Hospice, secondo lavoro del giovane newyorkese Peter Silberman a nome The Antlers attrae già a partire dalle condizioni in cui nasce: partorito durante un lungo periodo di auto-reclusione in seguito ad una crisi interiore, composto con l’occasionale aiuto di strumentisti vari e autoprodotto. L’album non tradisce le aspettative che una presentazione del genere, per quanto breve, potrebbe far sorgere e fa di un’intimità tanto dirompente quanto modulata il suo grande punto di forza.
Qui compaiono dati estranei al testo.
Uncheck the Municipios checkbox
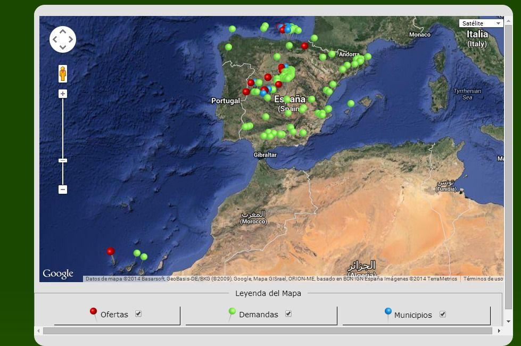Screen dimensions: 521x346 click(x=443, y=314)
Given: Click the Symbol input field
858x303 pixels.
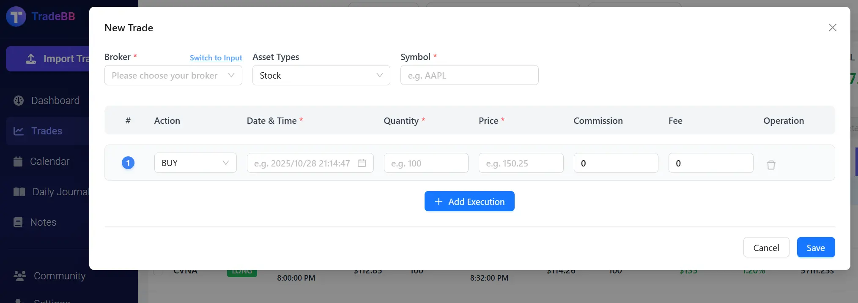Looking at the screenshot, I should [x=469, y=76].
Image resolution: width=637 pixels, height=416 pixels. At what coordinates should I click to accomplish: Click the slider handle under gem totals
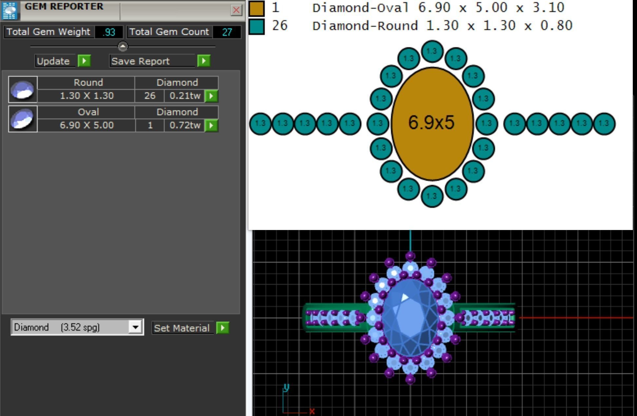123,47
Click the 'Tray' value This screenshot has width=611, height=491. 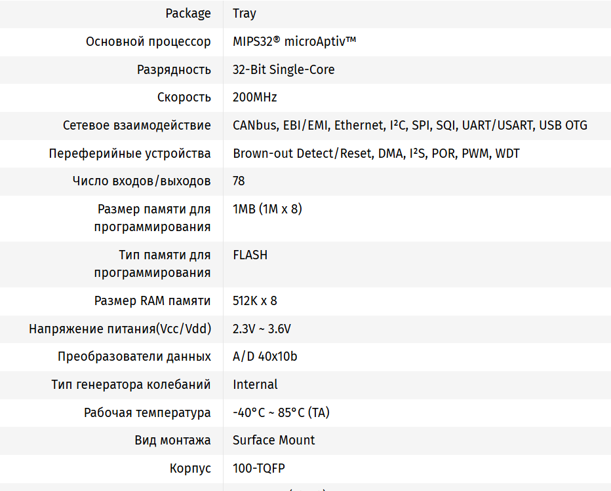tap(245, 13)
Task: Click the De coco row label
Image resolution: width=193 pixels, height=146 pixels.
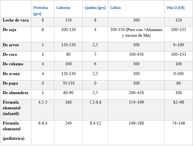Action: point(10,54)
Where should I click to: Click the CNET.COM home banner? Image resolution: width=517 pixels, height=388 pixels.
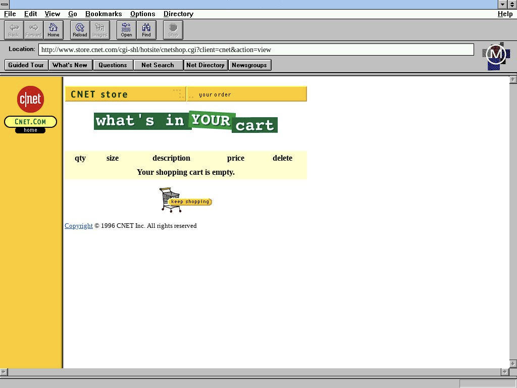[x=30, y=122]
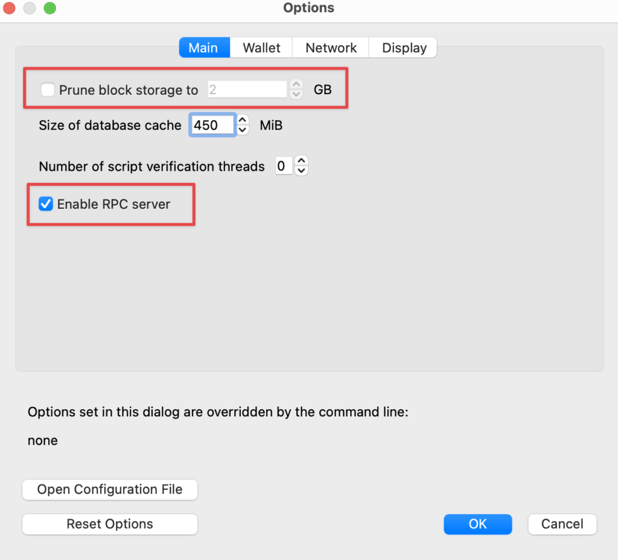Viewport: 618px width, 560px height.
Task: Enable the Prune block storage checkbox
Action: (48, 90)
L’inizio con “Prologue” e “Kettering” ammicca allo slow-core di Low e non solo, già l’intensissima “Sylvia” però arricchisce lo scenario con aperture più ritmate, inserti di fiati e un dinamismo che si ritrova più avanti in pezzi come “Bear” e “Two”. L’equilibrio tra momenti atmosferici e raccolti (da segnalare, in proposito “Atrophy” e “Wake”) ed altri notevolmente più distesi, quando non marcatamente pop, conferisce al lavoro una fruibilità difficilmente ritrovabile in altri lavori appartenenti al filone. Le parole di Silberman riflettono l’andamento sopra descritto e si muovono con altrettanta disinvoltura tra sofferenza (ricorre, come da titolo, il motivo della cura, in bilico tra realtà ed allucinazione), amore e il legame umano nella sua variegata natura. Il risultato complessivo sono 53 minuti di musica delicata, evocativa e fruibile a più livelli, a seconda del grado di coinvolgimento voluto e della necessità di un'esperienza introspettiva piuttosto che puramente piacevole. Hospice offre tutto questo.